She stood in the shade. Voices drifted back to her and laughter. The smell of camp fire.
The cars were all parked alongside the road: Grandpa’s and Uncle Bob’s and the sea-green Buick station wagon they all called Nelliebelle. She liked the color of Nelliebelle.
She looked up toward the sky but could only see the branches of the pine trees. It was dizzying: the trees were so much taller than the people and the people were so much taller than she was. She was certain her father was the tallest of all of them: tall, thin, with hair as black as the coal that came down the coal chute in the winter when they lived in town. They didn’t live in town in the warm summer, but lived in one of two white houses with green shutters up in the woods.
The houses had names: Pole Crick and Mahoney. She liked Mahoney best because there was a big white barn at the end of a long, wide gravel drive and there were always horses in the corrals. There were horses at Pole Crick, too, but no long driveway where she could play and make mud pies.
It would be years before she learned to spell and more years before she learned that Pole Crick was spelled Pole Creek.
In the sunny clearing where white smoke curled up from the campfire, her tow-headed girl cousins were giggling with her big brother. He was making funny faces, something he was very good at.
Her mother was busy with the new baby, Denise. Aunt Phyllis had a new baby, too. The babies were not very exciting: they cried and stayed wrapped in blankets.
The dogs were running around, sniffing the ground and begging. She didn’t like her mother’s dog, the little Chihuahua mutt they called “Squeaky”. Squeaky nipped. She was afraid of Squeaky’s nips, even though they didn’t really hurt.
She wanted to be special. The other children were special. They huddled together and laughed, but she stood on the edge looking in. She didn’t know how to play the games they played and that made her feel afraid.
All around her, the woods were dark and light, shadow and sun, green and brown and sagebrush. Wild animals lurked out there: porcupines, big red-and-white cows, floppy-eared mule deers, the chattering camp robber and the invisible rattlesnakes.
She looked down at her feet: the earth was a soft brown duff, littered with thin pine needles. This spikes of green grass poked upward. At Mahoney, there were flowers she could pick to put into her mudpies: yarrow, dandelions, Queen Anne’s Lace. She hoped to see some bright red Indian Paintbrush, but there was none to be seen.
There was something odd staring up at her. Half buried in the duff, a worn little soldier stared through the tiny cast-iron ears of his Cavalry mount.
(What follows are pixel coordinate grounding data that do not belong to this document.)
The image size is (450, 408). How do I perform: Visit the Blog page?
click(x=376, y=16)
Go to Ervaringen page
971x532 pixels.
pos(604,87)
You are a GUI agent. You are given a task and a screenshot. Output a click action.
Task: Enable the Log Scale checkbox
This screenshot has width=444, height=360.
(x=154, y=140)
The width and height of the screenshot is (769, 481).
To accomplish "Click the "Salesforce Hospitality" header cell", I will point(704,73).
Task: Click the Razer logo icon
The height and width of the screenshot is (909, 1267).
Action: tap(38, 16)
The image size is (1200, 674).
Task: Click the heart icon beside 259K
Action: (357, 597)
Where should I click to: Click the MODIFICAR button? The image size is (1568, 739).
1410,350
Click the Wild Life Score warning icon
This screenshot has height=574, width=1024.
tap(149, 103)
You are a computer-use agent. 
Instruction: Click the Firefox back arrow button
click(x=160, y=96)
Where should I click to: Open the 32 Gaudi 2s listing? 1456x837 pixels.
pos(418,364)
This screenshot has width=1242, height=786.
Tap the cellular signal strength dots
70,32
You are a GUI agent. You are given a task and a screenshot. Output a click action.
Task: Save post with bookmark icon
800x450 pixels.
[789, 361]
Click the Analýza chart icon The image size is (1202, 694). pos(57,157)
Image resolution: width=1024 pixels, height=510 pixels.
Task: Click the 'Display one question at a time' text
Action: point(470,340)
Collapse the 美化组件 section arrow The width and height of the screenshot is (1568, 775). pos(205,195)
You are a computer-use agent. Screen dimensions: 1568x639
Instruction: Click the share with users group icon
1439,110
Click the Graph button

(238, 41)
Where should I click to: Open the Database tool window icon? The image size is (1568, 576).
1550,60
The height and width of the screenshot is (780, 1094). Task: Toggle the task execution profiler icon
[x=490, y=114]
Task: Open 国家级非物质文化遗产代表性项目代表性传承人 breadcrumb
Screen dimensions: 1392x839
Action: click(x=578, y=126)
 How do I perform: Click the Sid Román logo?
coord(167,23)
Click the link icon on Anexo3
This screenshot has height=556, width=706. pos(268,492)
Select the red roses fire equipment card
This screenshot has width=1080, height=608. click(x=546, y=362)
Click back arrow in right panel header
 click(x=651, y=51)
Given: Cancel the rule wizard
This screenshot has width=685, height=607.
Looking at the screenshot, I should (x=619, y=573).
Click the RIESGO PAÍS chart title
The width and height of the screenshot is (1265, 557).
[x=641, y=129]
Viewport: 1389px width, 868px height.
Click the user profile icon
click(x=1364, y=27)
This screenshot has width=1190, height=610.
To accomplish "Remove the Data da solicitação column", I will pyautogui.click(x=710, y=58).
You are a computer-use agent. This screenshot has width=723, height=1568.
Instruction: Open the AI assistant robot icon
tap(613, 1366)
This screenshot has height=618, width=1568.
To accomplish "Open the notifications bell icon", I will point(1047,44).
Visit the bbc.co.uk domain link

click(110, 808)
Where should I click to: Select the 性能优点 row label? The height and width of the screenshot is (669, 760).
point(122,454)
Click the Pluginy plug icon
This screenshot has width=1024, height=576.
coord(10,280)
A horse! There was a horse on the ground by her feet. A horse that no one else had seen. A horse left there by some child many years before she came to this place.
She picked him up and toddled to her grandfather and father, the soldier and his horse held tightly in her hands. So excited by her find, she lost all sense of shyness and held it out for all to see.
Who told her that it was special? She could tell by the interest the grown-ups took in it and the careful way her grandfather cleaned it off.
“That is very old,” someone said.
The other children crowded to see, but when the soldier was released from adult hands, it was back into her hands. “No, he belongs to Jackie. She found him. He is hers to keep.”
The other kids lost interest because the horse only had three legs. That was all right with her: a three-legged horse was probably why it was such a special find. And part of her was sad for the little boy who lost it long ago. She would never know if it had all four legs when it was lost or not.
**The only parts of this story that are true are: we were on a picnic. My grandparents were there. Some cousins were there, but I don’t remember which ones. It was out of Jarbidge, NV. We spent our summers at one or the other Ranger Station: Mahoney and Pole Creek. And the wild animals that were loose in the woods. And our Buick, Nelliebelle, but we may have purchased the car after I found the soldier. I was two and a half or three and a half, so it was 1959-1960. Could have been 1961, but no later than that. My memories get clearer after 1961.
***The soldier looks very much now as he did when I rescued him. He has always been very happy to live with me and I have taken good care of him.
I don’t know why I have never named the horse or the soldier. I guess I thought that if they wanted me to know their names, they would have told me and they never did.